Rose Okoji Oko (27 September 1956 – 23 March 2020) was a Nigerian politician and senator. She was a Member of the Federal House of Representatives from the People's Democratic Party (PDP), representing  Yala/Ogoja Federal Constituency in Nigeria's 7th National Assembly. She was elected into office as the first female representative from her constituency in June 2011 and sat as Deputy Chairman House Committee on Education. She was the Senator representing the people of Cross River North Senatorial District. She was elected into office as the first female representative from her Senatorial District in June 2015.

Life and education
Born on 27 September 1956 to Agbo Ojeka from Opkoma, Yala LGA, Cross River State, and father Thomas Ojeka also from Opkoma. She grew up the first of two children from her mother and the seventh of fifteen from her father.
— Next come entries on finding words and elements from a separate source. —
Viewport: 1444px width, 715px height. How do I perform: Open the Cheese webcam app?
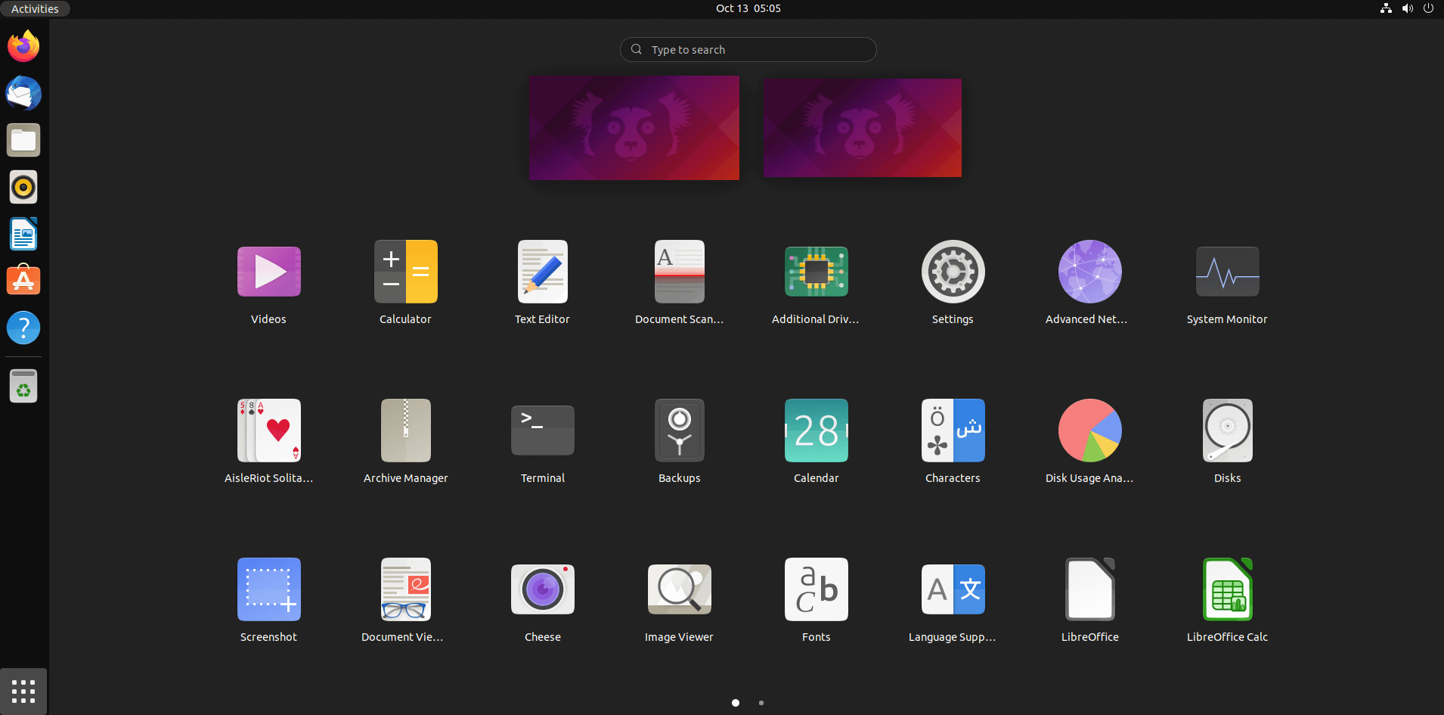tap(542, 590)
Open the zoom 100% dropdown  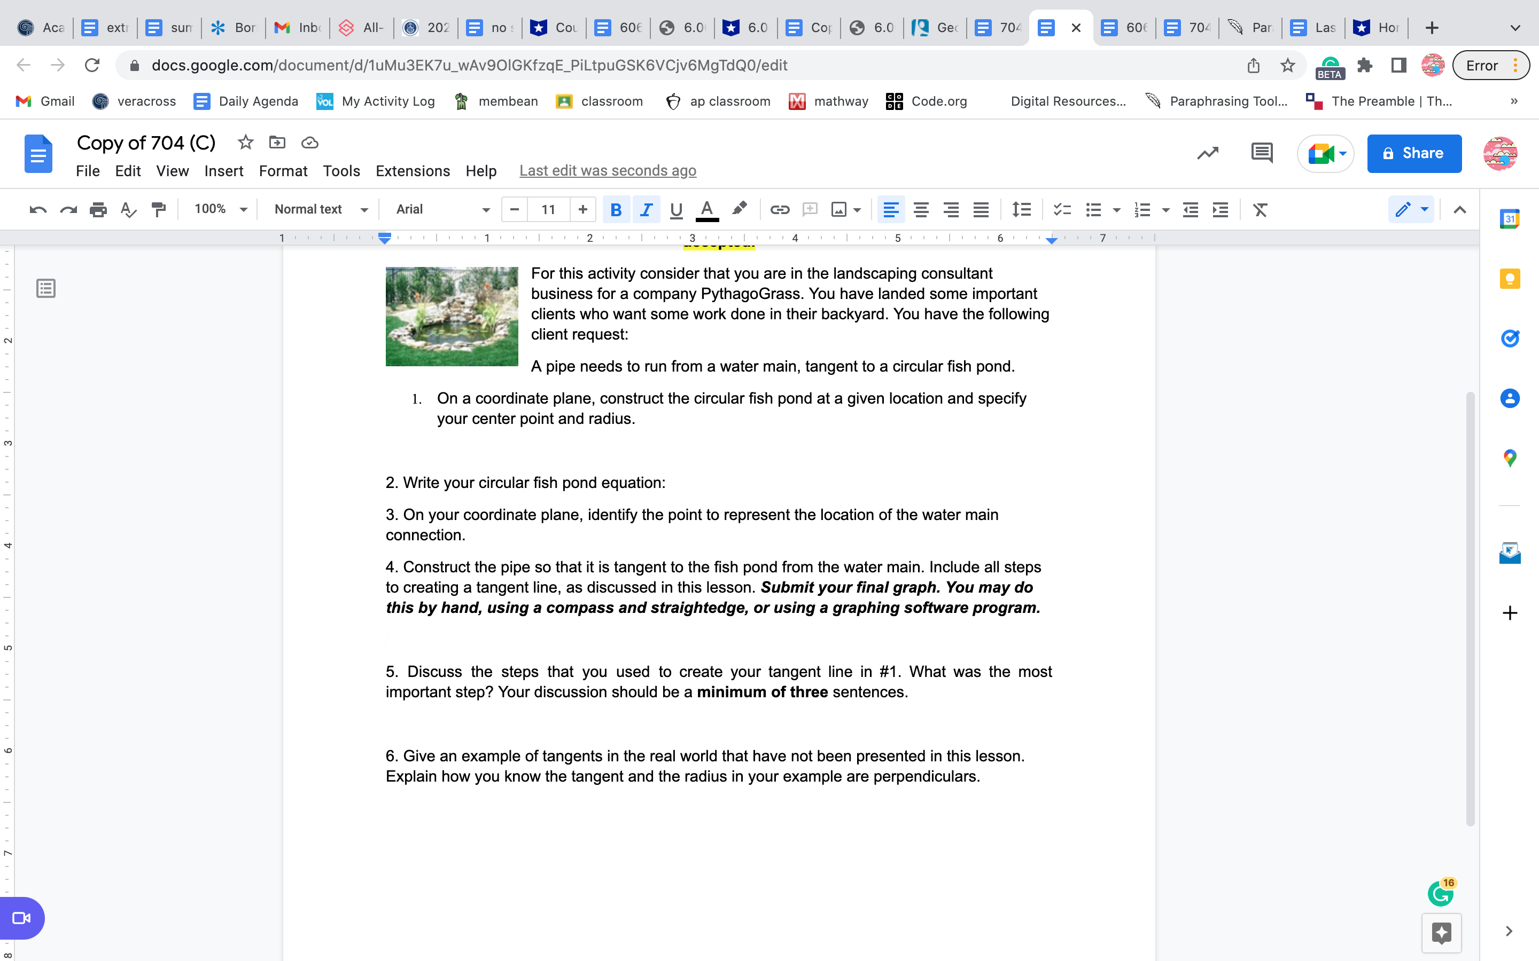pyautogui.click(x=220, y=209)
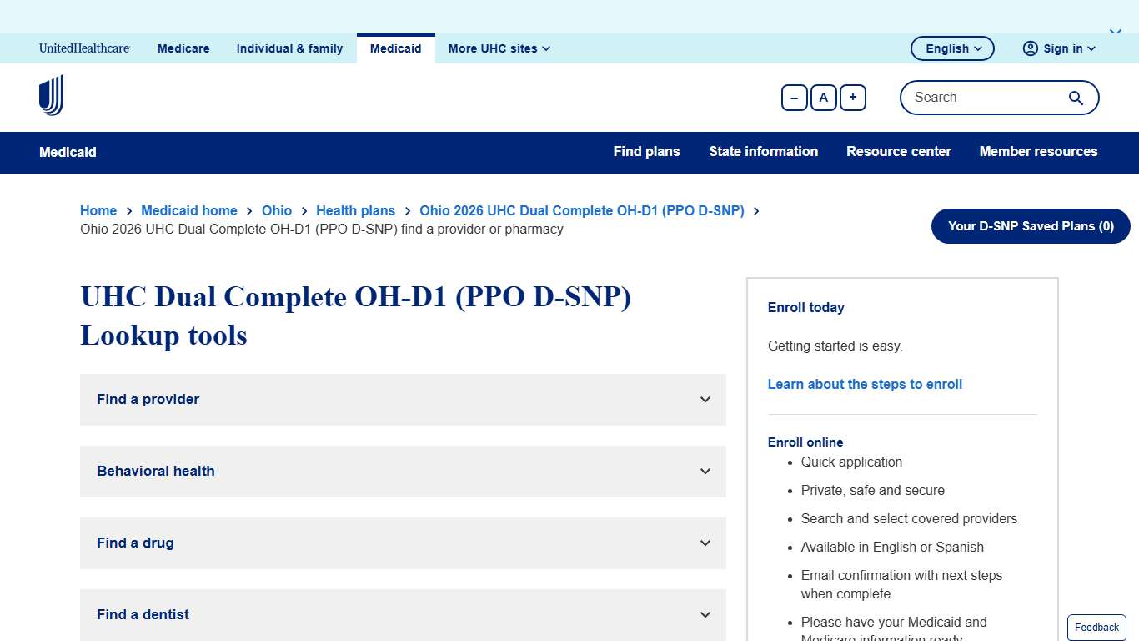The width and height of the screenshot is (1139, 641).
Task: Switch to the Medicare tab
Action: click(x=183, y=48)
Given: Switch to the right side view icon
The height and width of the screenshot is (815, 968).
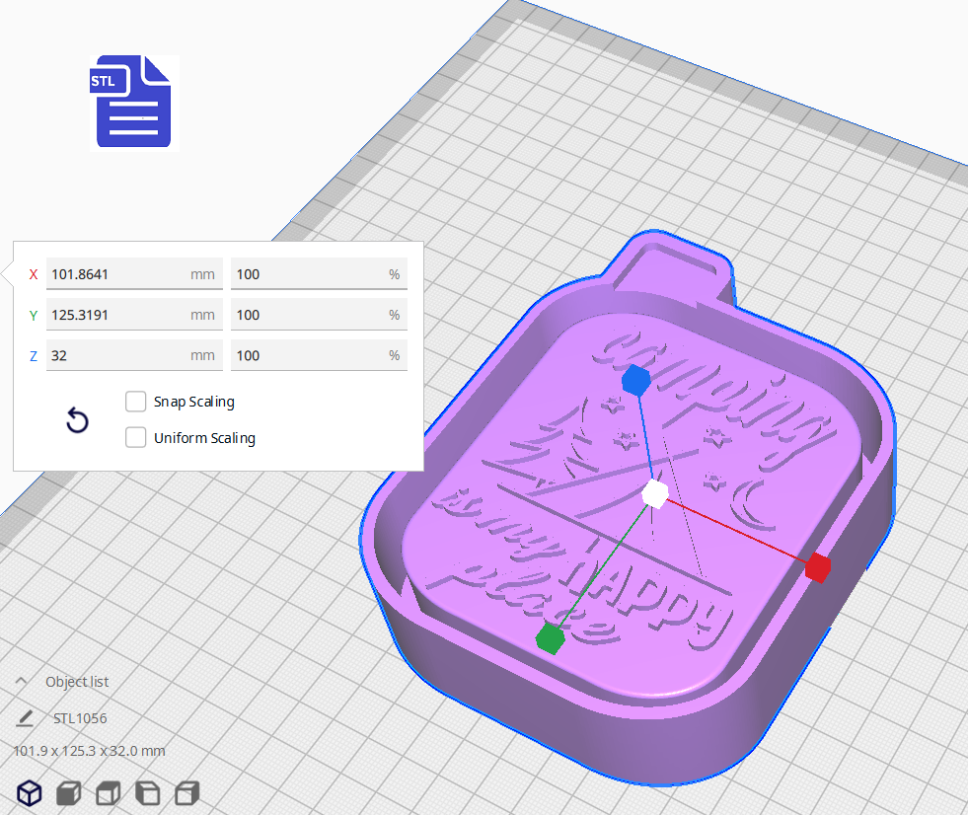Looking at the screenshot, I should coord(186,792).
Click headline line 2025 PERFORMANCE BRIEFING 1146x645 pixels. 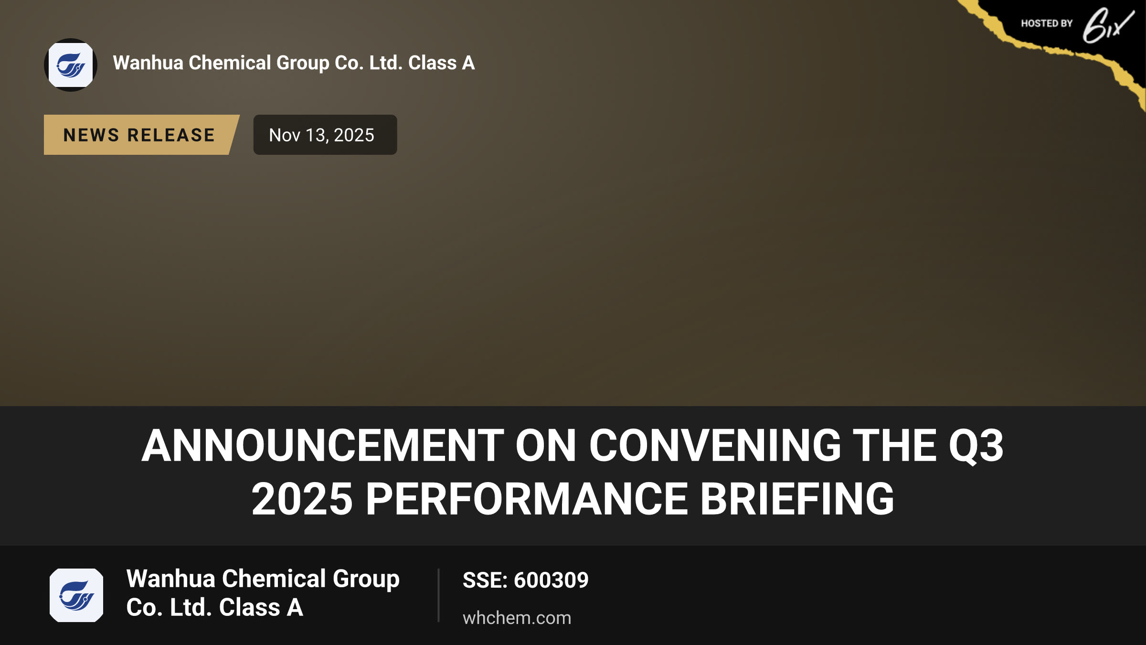tap(573, 499)
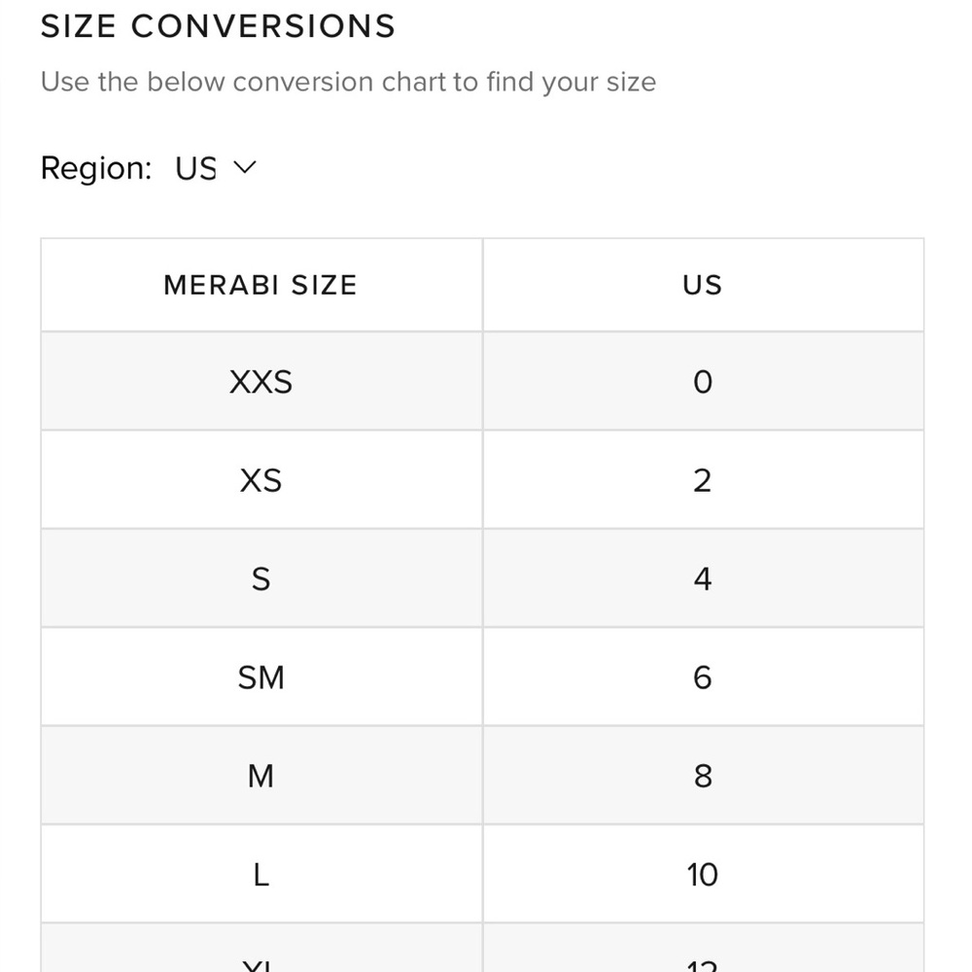
Task: Click the SIZE CONVERSIONS heading
Action: (218, 26)
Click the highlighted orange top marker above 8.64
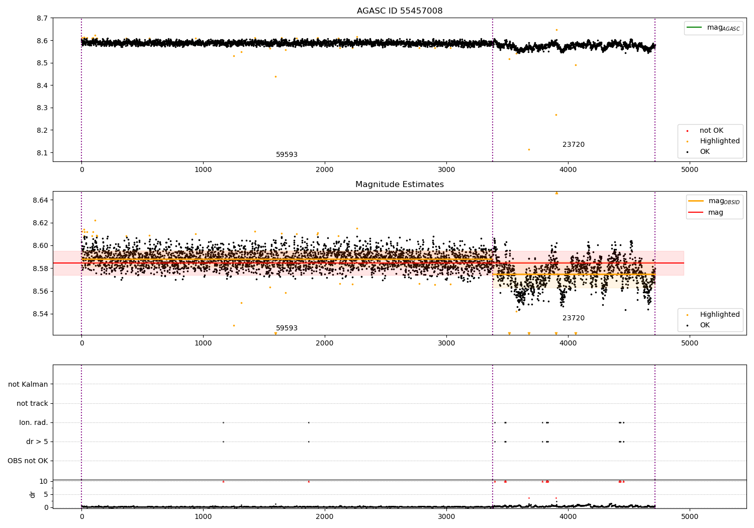 click(x=556, y=193)
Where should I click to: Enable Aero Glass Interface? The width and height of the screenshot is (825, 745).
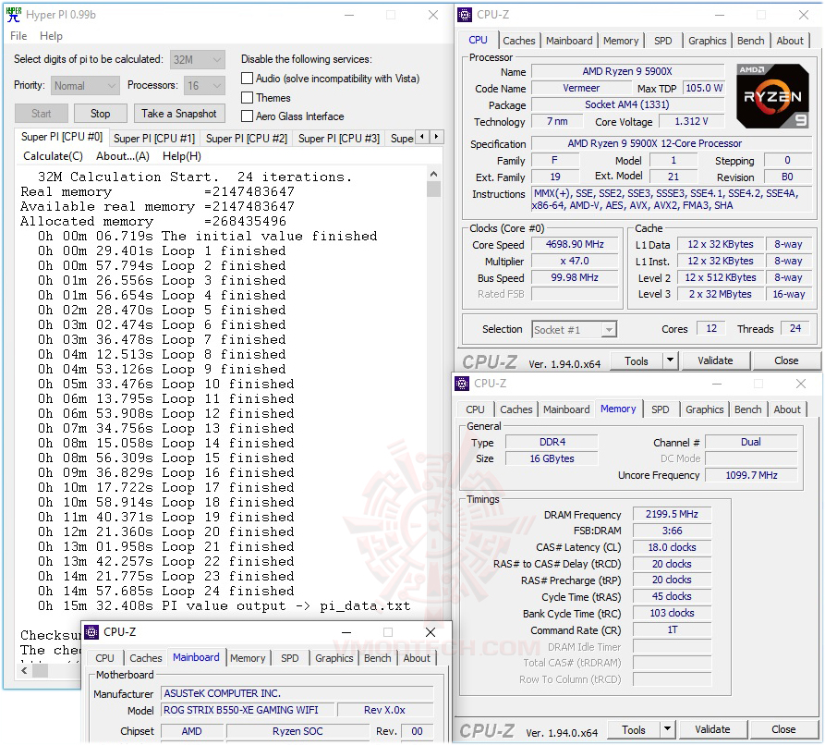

She collected her first School Leaving Certificate in 1977 from WTC Primary School Enugu after which in 1975 she attended Federal School of Arts & Science Ogoja in Cross River State to acquire her Higher School Certificate (Nigeria). In 1981 she graduated with an upper second-class B.A.(Hons) degree in Linguistics from the University of Calabar, Cross River state. A graduate course in Linguistics shortly followed at the University of Wisconsin, Madison, USA. A career educationalist, Okoji Oko returned to University of Calabar and graduated with an M.A. in Linguistics in 1984. By 1990 she graduated from The University of Port Harcourt in Rivers State where she acquired her Doctorate in Linguistics. Several years later in 2007, she enrolled in and graduated from the Management Institute of Canada, where she acquired an M.B.A.She is blessed with 6 children.

Early career 
Okoji Oko started her career in the Nigerian Youth Service Corps as a tutor in Edgerly Memorial Girls Secondary School, Calabar in 1981. Between 1982 and 1983 she taught at St. Patricks College, Calabar and in the same year moved to become a lecturer at the Cross River School of Basic Studies Akampka. She held this position till 1984 when she moved to the University of Calabar to become an Assistant Lecturer in the Department of Language and Linguistics until 1986 when she was promoted to become Lecturer in the same department.  In 1989 at the age of 33, she was recognized for her years of service and started her career as a public servant when she was appointed Commissioner of Education, Cross River State; a position she held till 1991. In that same period, she served as Chairperson Better Life Programme, Cross River Chapter from 1990–1991.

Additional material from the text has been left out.